Down to the last character, repeat the data that follows.
(INPUT begins)
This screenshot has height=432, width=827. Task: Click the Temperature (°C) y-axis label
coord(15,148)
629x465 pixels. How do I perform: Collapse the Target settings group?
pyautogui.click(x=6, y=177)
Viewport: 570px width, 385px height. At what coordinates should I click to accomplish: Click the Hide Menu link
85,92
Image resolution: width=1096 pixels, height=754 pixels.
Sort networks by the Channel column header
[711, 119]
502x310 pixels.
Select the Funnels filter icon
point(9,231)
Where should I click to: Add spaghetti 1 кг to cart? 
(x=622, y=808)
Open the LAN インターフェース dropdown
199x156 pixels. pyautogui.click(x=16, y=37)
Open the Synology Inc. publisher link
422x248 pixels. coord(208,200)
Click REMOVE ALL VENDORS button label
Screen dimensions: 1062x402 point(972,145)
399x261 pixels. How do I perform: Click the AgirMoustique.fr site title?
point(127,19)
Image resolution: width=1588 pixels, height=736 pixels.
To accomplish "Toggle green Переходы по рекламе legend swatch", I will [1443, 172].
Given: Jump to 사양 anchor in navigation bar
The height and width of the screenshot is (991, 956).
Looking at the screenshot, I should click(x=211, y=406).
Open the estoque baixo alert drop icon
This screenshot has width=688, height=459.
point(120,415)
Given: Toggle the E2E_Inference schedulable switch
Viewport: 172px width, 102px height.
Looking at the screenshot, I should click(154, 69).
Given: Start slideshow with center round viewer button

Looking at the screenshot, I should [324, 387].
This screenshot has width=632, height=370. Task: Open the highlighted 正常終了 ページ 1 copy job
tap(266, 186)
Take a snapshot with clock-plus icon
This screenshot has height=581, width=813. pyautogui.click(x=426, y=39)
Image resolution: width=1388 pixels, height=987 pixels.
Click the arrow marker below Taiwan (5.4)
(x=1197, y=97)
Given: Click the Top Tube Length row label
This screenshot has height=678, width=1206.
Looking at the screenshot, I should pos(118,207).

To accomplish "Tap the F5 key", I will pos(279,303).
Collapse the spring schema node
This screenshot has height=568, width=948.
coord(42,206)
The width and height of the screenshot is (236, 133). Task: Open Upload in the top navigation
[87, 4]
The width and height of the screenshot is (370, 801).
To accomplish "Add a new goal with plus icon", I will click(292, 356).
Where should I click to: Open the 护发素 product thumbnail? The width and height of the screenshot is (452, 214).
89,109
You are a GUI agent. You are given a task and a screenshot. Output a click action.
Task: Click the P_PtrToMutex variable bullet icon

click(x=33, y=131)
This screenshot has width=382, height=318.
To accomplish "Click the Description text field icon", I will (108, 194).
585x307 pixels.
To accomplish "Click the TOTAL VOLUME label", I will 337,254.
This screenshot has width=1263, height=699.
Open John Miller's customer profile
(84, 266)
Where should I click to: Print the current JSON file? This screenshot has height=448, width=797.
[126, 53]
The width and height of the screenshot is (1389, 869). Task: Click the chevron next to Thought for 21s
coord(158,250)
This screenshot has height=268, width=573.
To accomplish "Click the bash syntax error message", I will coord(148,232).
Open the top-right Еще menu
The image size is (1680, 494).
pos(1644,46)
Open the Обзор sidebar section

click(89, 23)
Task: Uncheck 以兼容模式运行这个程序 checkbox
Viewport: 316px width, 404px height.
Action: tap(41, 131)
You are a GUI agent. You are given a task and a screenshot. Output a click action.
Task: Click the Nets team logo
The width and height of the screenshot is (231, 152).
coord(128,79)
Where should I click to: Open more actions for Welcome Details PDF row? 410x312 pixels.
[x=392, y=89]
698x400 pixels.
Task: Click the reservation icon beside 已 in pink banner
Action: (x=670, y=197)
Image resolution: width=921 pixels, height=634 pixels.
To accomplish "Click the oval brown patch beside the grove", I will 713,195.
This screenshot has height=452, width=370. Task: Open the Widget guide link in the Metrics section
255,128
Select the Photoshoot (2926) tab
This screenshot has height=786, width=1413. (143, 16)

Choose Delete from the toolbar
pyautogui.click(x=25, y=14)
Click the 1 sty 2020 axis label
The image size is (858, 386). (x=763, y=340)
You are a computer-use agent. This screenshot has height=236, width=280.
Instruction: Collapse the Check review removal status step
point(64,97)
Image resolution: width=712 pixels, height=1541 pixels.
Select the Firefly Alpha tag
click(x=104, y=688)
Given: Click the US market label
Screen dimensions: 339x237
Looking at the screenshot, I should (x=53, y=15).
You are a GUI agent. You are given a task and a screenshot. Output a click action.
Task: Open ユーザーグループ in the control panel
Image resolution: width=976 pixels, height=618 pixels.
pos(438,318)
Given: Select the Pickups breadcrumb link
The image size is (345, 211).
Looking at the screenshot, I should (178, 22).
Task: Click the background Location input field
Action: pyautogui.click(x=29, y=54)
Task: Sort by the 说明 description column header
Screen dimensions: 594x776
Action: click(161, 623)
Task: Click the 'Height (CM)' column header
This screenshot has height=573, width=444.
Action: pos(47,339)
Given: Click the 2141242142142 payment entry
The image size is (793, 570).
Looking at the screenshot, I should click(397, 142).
(INPUT ends)
TASK ANSWER:
This screenshot has height=432, width=827. Task: Click the Temperature (°C) y-axis label
coord(15,148)
629x465 pixels. How do I perform: Collapse the Target settings group?
pyautogui.click(x=6, y=177)
Viewport: 570px width, 385px height. At what coordinates should I click to accomplish: Click the Hide Menu link
85,92
Image resolution: width=1096 pixels, height=754 pixels.
Sort networks by the Channel column header
[711, 119]
502x310 pixels.
Select the Funnels filter icon
point(9,231)
Where should I click to: Add spaghetti 1 кг to cart? 
(x=622, y=808)
Open the LAN インターフェース dropdown
199x156 pixels. pyautogui.click(x=16, y=37)
Open the Synology Inc. publisher link
422x248 pixels. coord(208,200)
Click REMOVE ALL VENDORS button label
Screen dimensions: 1062x402 point(972,145)
399x261 pixels. How do I perform: Click the AgirMoustique.fr site title?
point(127,19)
Image resolution: width=1588 pixels, height=736 pixels.
To accomplish "Toggle green Переходы по рекламе legend swatch", I will [1443, 172].
Given: Jump to 사양 anchor in navigation bar
The height and width of the screenshot is (991, 956).
Looking at the screenshot, I should click(x=211, y=406).
Open the estoque baixo alert drop icon
This screenshot has width=688, height=459.
point(120,415)
Given: Toggle the E2E_Inference schedulable switch
Viewport: 172px width, 102px height.
Looking at the screenshot, I should click(154, 69).
Given: Start slideshow with center round viewer button

Looking at the screenshot, I should [324, 387].
This screenshot has width=632, height=370. Task: Open the highlighted 正常終了 ページ 1 copy job
tap(266, 186)
Take a snapshot with clock-plus icon
This screenshot has height=581, width=813. pyautogui.click(x=426, y=39)
Image resolution: width=1388 pixels, height=987 pixels.
Click the arrow marker below Taiwan (5.4)
(x=1197, y=97)
Given: Click the Top Tube Length row label
This screenshot has height=678, width=1206.
Looking at the screenshot, I should pos(118,207).

To accomplish "Tap the F5 key", I will pos(279,303).
Collapse the spring schema node
This screenshot has height=568, width=948.
coord(42,206)
The width and height of the screenshot is (236, 133). Task: Open Upload in the top navigation
[87, 4]
The width and height of the screenshot is (370, 801).
To accomplish "Add a new goal with plus icon", I will click(292, 356).
Where should I click to: Open the 护发素 product thumbnail? The width and height of the screenshot is (452, 214).
89,109
You are a GUI agent. You are given a task and a screenshot. Output a click action.
Task: Click the P_PtrToMutex variable bullet icon

click(x=33, y=131)
This screenshot has width=382, height=318.
To accomplish "Click the Description text field icon", I will (108, 194).
585x307 pixels.
To accomplish "Click the TOTAL VOLUME label", I will 337,254.
This screenshot has width=1263, height=699.
Open John Miller's customer profile
(84, 266)
Where should I click to: Print the current JSON file? This screenshot has height=448, width=797.
[126, 53]
The width and height of the screenshot is (1389, 869). Task: Click the chevron next to Thought for 21s
coord(158,250)
This screenshot has height=268, width=573.
To accomplish "Click the bash syntax error message", I will coord(148,232).
Open the top-right Еще menu
The image size is (1680, 494).
pos(1644,46)
Open the Обзор sidebar section

click(89, 23)
Task: Uncheck 以兼容模式运行这个程序 checkbox
Viewport: 316px width, 404px height.
Action: tap(41, 131)
You are a GUI agent. You are given a task and a screenshot. Output a click action.
Task: Click the Nets team logo
The width and height of the screenshot is (231, 152).
coord(128,79)
Where should I click to: Open more actions for Welcome Details PDF row? 410x312 pixels.
[x=392, y=89]
698x400 pixels.
Task: Click the reservation icon beside 已 in pink banner
Action: (x=670, y=197)
Image resolution: width=921 pixels, height=634 pixels.
To accomplish "Click the oval brown patch beside the grove", I will 713,195.
This screenshot has height=452, width=370. Task: Open the Widget guide link in the Metrics section
255,128
Select the Photoshoot (2926) tab
This screenshot has height=786, width=1413. (143, 16)

Choose Delete from the toolbar
pyautogui.click(x=25, y=14)
Click the 1 sty 2020 axis label
The image size is (858, 386). (x=763, y=340)
You are a computer-use agent. This screenshot has height=236, width=280.
Instruction: Collapse the Check review removal status step
point(64,97)
Image resolution: width=712 pixels, height=1541 pixels.
Select the Firefly Alpha tag
click(x=104, y=688)
Given: Click the US market label
Screen dimensions: 339x237
Looking at the screenshot, I should (x=53, y=15).
You are a GUI agent. You are given a task and a screenshot. Output a click action.
Task: Open ユーザーグループ in the control panel
Image resolution: width=976 pixels, height=618 pixels.
pos(438,318)
Given: Select the Pickups breadcrumb link
The image size is (345, 211).
Looking at the screenshot, I should (178, 22).
Task: Click the background Location input field
Action: pyautogui.click(x=29, y=54)
Task: Sort by the 说明 description column header
Screen dimensions: 594x776
Action: click(161, 623)
Task: Click the 'Height (CM)' column header
This screenshot has height=573, width=444.
Action: pos(47,339)
Given: Click the 2141242142142 payment entry
The image size is (793, 570).
Looking at the screenshot, I should click(397, 142).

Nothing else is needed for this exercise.